#### TASK DIRECTIONS:
Could you give again exactly, and only, the lines from the one holding "Task: Click the" through the end of the data, both ends included, with pictures left out?

[Opening PROVIDED MATERIAL section]

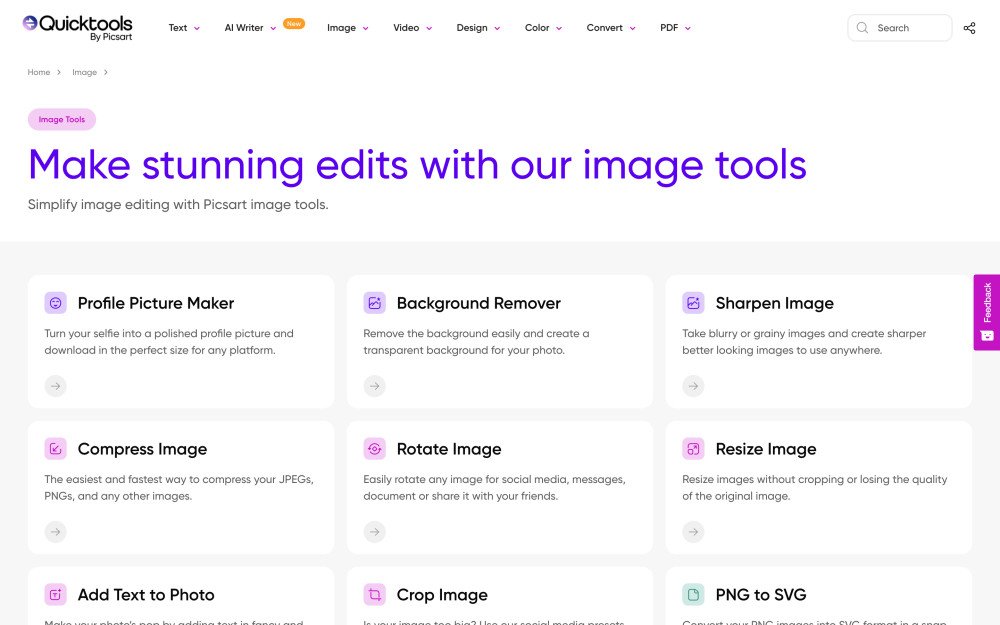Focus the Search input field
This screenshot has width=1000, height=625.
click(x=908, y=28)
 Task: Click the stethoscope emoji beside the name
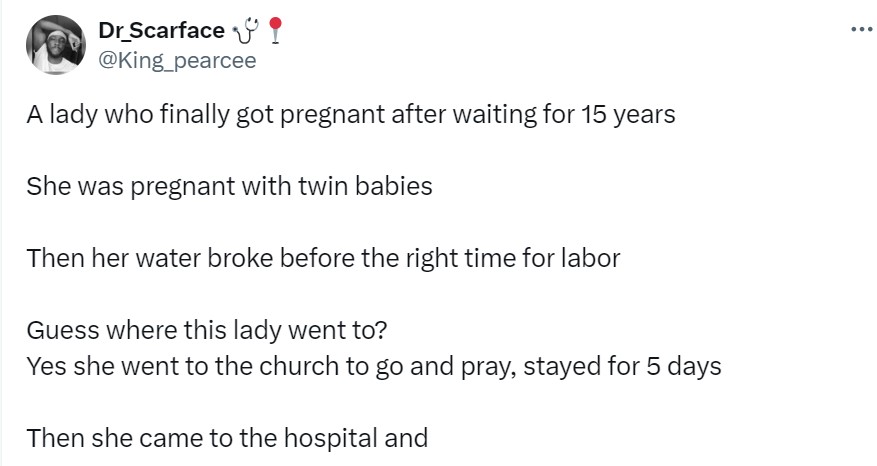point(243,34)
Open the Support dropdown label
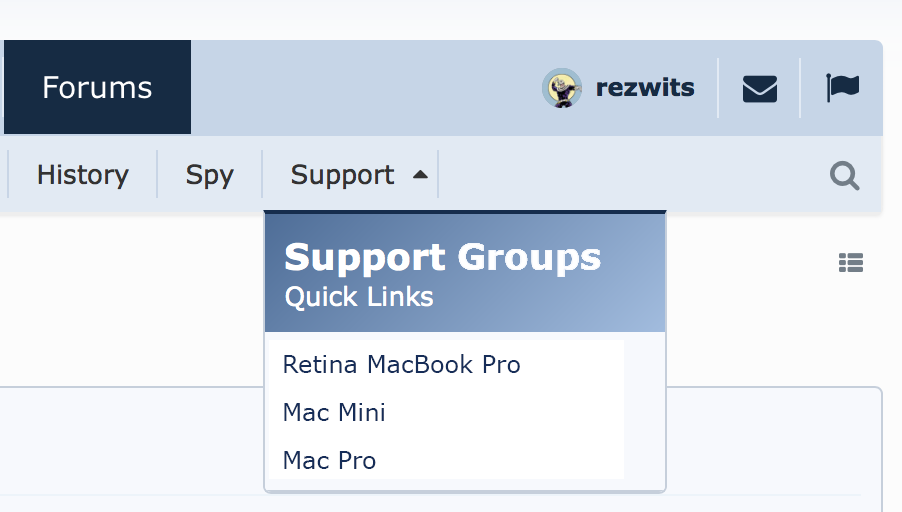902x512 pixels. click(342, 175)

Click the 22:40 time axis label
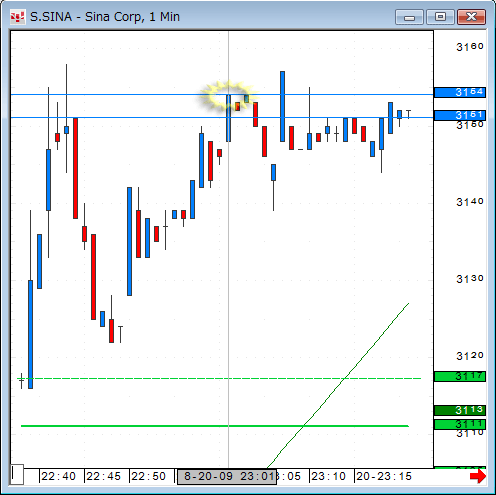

[Closing PROVIDED MATERIAL section]

#### ANSWER BOX:
 Task: Click the stethoscope emoji beside the name
point(243,34)
Open the Support dropdown label
902x512 pixels. click(342, 175)

Click the 22:40 time axis label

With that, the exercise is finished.